Mr. Fitzgerald drove that point home chillingly when he said the authorities "can't have 50,000 journalists" making decisions about whether to reveal sources' names and that the government had a right to impose its judgment. But that's not what the founders had in mind in writing the First Amendment. In 1971, our colleague James Reston cited James Madison's admonition about a free press in explaining why The Times had first defied the Nixon administration's demand to stop publishing the Pentagon Papers and then fought a court's order to cease publication. "Among those principles deemed sacred in America," Madison wrote, "among those sacred rights considered as forming the bulwark of their liberty, which the government contemplates with awful reverence and would approach only with the most cautious circumspection, there is no one of which the importance is more deeply impressed on the public mind than the liberty of the press."
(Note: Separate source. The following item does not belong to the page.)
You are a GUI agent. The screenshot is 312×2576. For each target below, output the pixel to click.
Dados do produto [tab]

This is laughable. Do you see where Madison argues for the right of journos to disobey a court order? Of course you don't.
A quick check of the First Amendment reveals a reference to "no law ... abridging the freedom of speech" along with freedom of the press. Either we all have a First Amendment right not to speak in the face of government coercion, or none of us do. The Times doesn't want a privilege, it wants special privileges.
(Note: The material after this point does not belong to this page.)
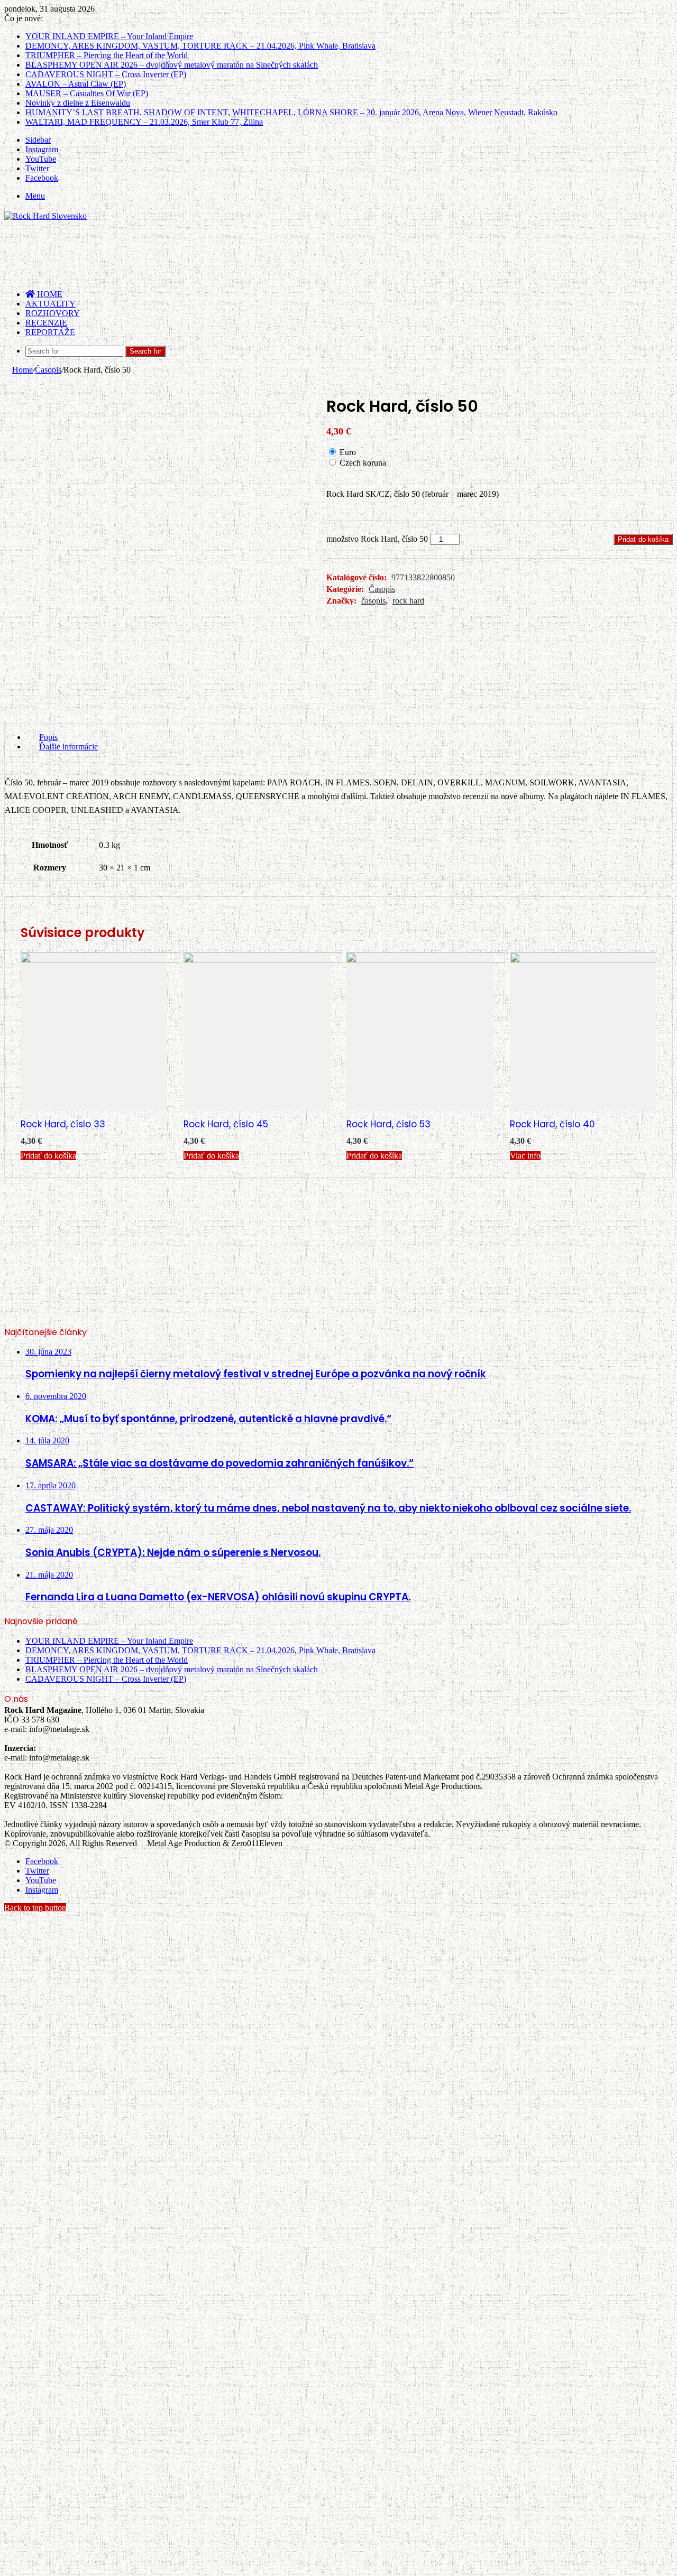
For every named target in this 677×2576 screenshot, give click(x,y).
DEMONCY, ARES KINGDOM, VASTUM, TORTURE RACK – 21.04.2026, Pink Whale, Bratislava (200, 45)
And anyone who reads Atrios will get a chuckle out of this bit of self-deluded twaddle from the editorial:
While The Times has gone to great lengths lately to make sure that the use of anonymous sources is limited, there is no way to eliminate them. The most important articles tend to be the ones that upset people in high places, and many could not be reported if those who risked their jobs or even their liberty to talk to reporters knew that they might be identified the next day. In the larger sense, revealing government wrongdoing advances the rule of law, especially at a time of increased government secrecy.
That last sentence is a paraphrase from a senior Administration official who requested anonymity on the ground that Rummy's dinner parties are really no place for shop talk.
The editorial even compares Ms. Fucking-Miller to Rosa Parks, Martin Luther King, Jnr. and those involved in the Underground Railroad. An apt comparison, except for the fact that those folks were fighting against (or defying) unjust laws which denied equality to residents of this country, rather than for special consideration. When the NYT argues for the repeal of the laws that require you and me, as well as it, to testify before a grand jury when we really rather wouldn't, then I'll take its argument seriously.